You may have heard ‘segmentation’ and ‘personalisation’ often used separately or interchangeably. Now, hold that thought. Because they are not the same thing. One method kills the other, and you’re about to find out why.
Stop segmenting your email list
If you are not segmenting, your email list would look like a scattered heap of unidentified, meaningless combination of letters, numbers and symbols clumped together on a spreadsheet.
If you are segmenting, you probably have a number of lists filed into separated segments, most commonly titled ‘Demographics’ ‘Location’ ‘Date & Time’, etc.
Email segmentation is supposed to help you tailor communication to different groups of people.
The problem with segmentation is that it limits you.

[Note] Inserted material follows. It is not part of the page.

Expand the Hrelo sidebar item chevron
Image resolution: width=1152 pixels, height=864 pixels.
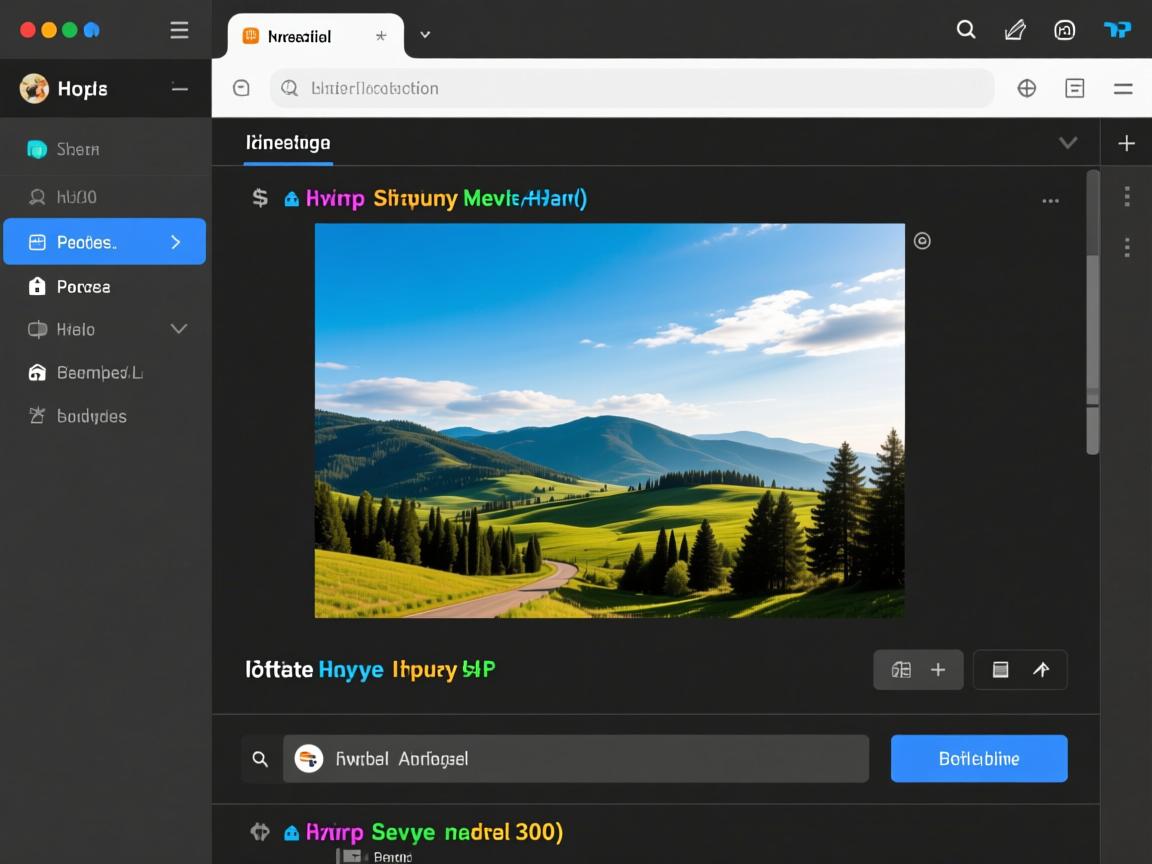click(x=179, y=329)
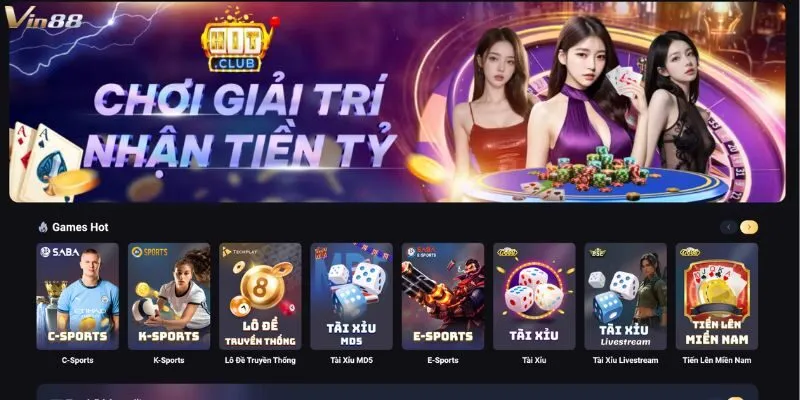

People are diverse. It would be a struggle to categorise even a hundred people into five different “highly targeted” segments. Take a simple example: you run a fashion ecommerce store, and segment your customers by demographic into men and women. So with these segments you can now send bulk women’s fashion products to your women list, and visa versa, but this still assumes that all the women on your list have a homogenous taste in fashion. It’s double the work to create these emails, and a small improvement on pure bulk email.
A lot like playing Russian roulette to kill. You take a chance by pulling the trigger on bulk emails, in hope to shoot down a handful of sales.
To me, it just seems like a lot of work digging and scouring for information about every customer… Conducting surveys, asking questions and constantly monitoring my list. People are ever-changing and data grows stale very quickly. I simply don’t have the time to keep track of everyone and their mothers.
If you enjoy guessing what really interests your customers based off data from large, prescribed segments, perhaps segmentation is for you.
Automated personalisation is the future
People can pinpoint superficial personalisation in a blink of an eye. There’s a lot more to personalisation than including a person’s name in the subject.
The early days of personalisation involved strategising a campaign for highly targeted email segment. It demanded a lot of focus and effort on the marketer’s part to analyse every aspect of their customers’ data. Then they had to interpret those factors into the communication with their customers. Then they have to create separate campaigns for every single segment, guessing at what each segment would actually like.
So what is automated personalisation?
I suppose that was a rhetorical question. For the sake of emphasis – it is automatic.
This platform takes the guesswork out of personalisation by sorting through your email list and providing recommendations based on customer behaviour and interactions with your site. And it only involves creating one campaign which is automatically personalised with the best products for every single subscriber.
An effortless and seamless tool every email marketer should have under their belt.
Ultimately, automated personalised product emails will lead users beyond their inbox to a fluid experience across multiple platforms.
So remember, the more behaviour-driven your emails are, the more valuable and relevant your emails will be.